Exercise instructions:
A. Render this sentence from the passage on the Tobira takeout premium into Spanish: "Interestingly, however, despite huge activity in the cancer space, only Human Genome Sciences can be loosely described as an oncology target."
B. Write the next part of the passage on the Tobira takeout premium, picking up after its final sentence.

Passage provided:
┄┄┄┄┄┄┄┄┄┄
The takeout price of Tobira (NASDAQ:TBRA) earlier this week raised eyebrows for good reason – no pharma and biotech deal has come close to the 498% premium Allergan (NYSE:AGN) slapped on the table, in the last five years at least.
This is according to EvaluatePharma data, which until now ranked Roche’s (OTCQX:RHHBY) buyout of Anadys as the frothiest since 2011, at a 256% premium. In fact only eight takeovers have been sealed with premiums above 100% in this time, an exclusive club of which Tobira is now by far the richest member (see tables below).
Still, the acquisition of the NASH player is likely to represent something of an outlier as Tobira’s shares were severely depressed in the wake of what stock market investors considered a clinical failure. Situations where bigger industry partners take the opposite view are unlikely to come around very often.
So while the huge premium cannot really be read as evidence of a rampant bull market, it does show that equity markets valuations can sometimes be far off the mark.
The premium can also be explained by Tobira’s NASH focus, a field that has attracted huge valuations elsewhere and can be described as a bubble therapy area.
Hepatitis C, one of the most famous bubbles, is well represented in the league table above – after Tobira the top three takeouts were all hep C players, whose valuations swelled in the wake of Gilead’s (NASDAQ:GILD) $11.2bn takeout of Pharmasset. This deal represented a comparatively paltry 89% premium, which ranks just outside the top 10 in eleventh place.
Interestingly, however, despite huge activity in the cancer space, only Human Genome Sciences can be loosely described as an oncology target.
This analysis also illustrates that these big premiums are far from just the territory of tiny deals where the percentages add up to relatively small amounts. The pharma sector is clearly prepared to pay up when a move is considered strategically important – seven of the transactions above breached the $1bn valuation mark, though admittedly in Tobira’s case only when the CVRs are included.
Still, while these premiums are eye-catching the deal values are dwarfed by the size of the acquirer. It is therefore no coincidence that that these buyers are almost all huge corporations – in market value at least. Allergan for example is capitalized at $95bn and, while executives will not offer these premiums lightly, in the end they can afford for the move to fail.
┄┄┄┄┄┄┄┄┄┄
Information shown:
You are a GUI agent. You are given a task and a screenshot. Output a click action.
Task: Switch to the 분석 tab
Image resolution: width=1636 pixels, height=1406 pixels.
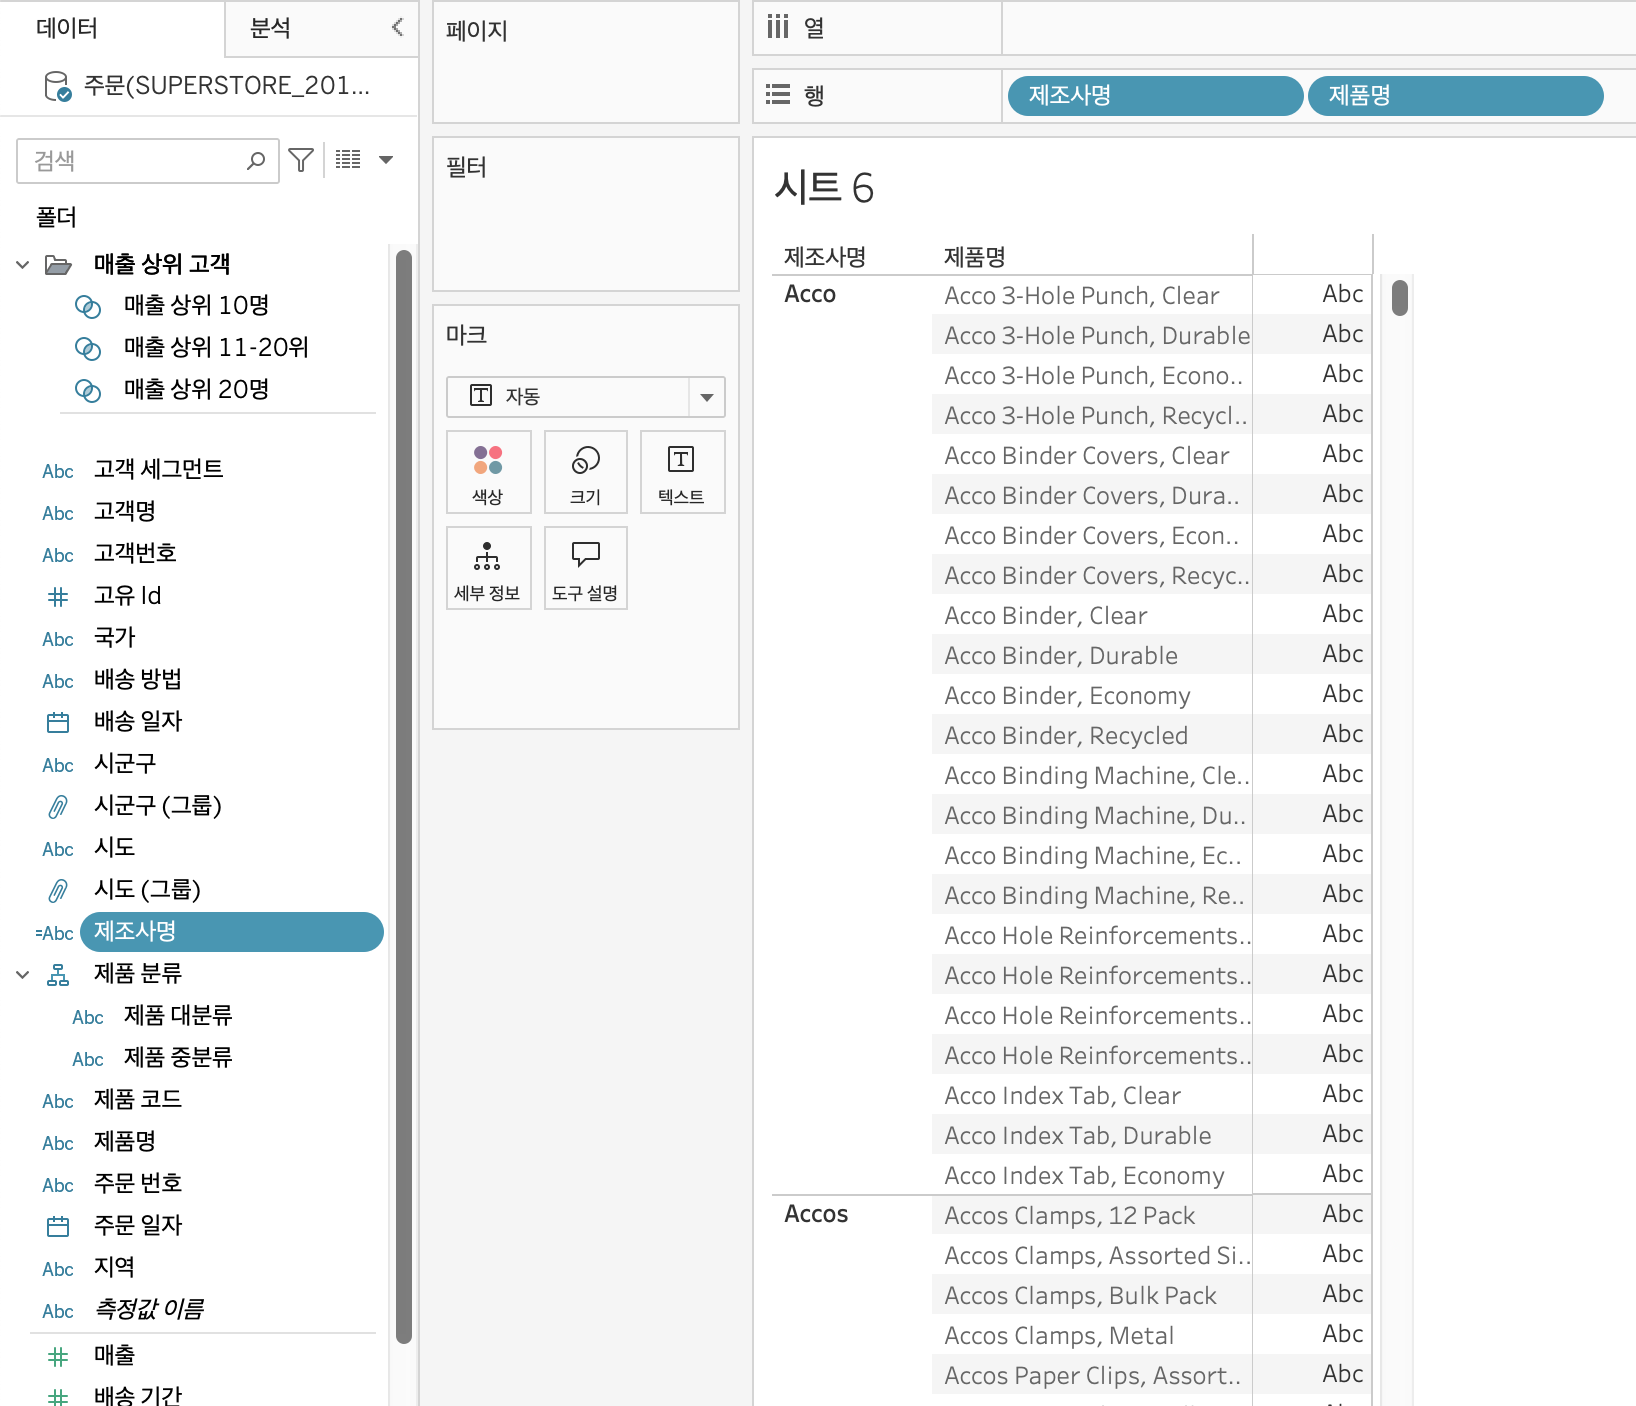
┄┄┄┄┄┄┄┄┄┄
Responses by item number:
A. Curiosamente, sin embargo, a pesar de la enorme actividad en el ámbito del cáncer, solo Human Genome Sciences puede describirse, en términos generales, como un objetivo oncológico.

B.
Judging whether these high premiums were worth it is another story. And while it is too soon to call for the likes of Meda and Synageva, the answer is unequivocal for Anadys, Idenix and Inhibitex – all ended up dry holes.
It is notable that Gilead paid the smallest premium for the biggest success story in this space, notwithstanding the fact it handed over by far the largest amount of cash. A closer look at Gilead’s M&A strategy elsewhere shows that the company is very willing to pay top dollar, but that this has only worked with Pharmasset.
It paid an 81% premium for YM BioSciences in 2012 and a 76% premium for CV Therapeutics, deals valued at $510m and $1.4bn respectively. In hindsight neither transaction was worth paying over the odds for.
But what about when the premium does start to matter, even to the big boys? The table below looks at $10bn-plus deals, and unsurprisingly here the layer of froth is decidedly thinner.
The success rate does seems to be higher, though – only the MedImmune deal looks to be a disaster. To make things worse, the premium is probably understated in this case, as the US biotech had effectively hoisted the for-sale sign two weeks before the Astra bid was disclosed.
However, companies with strong balance sheets can afford to overpay every now and again. And, as Gilead executives would probably agree, you have to be in to win it.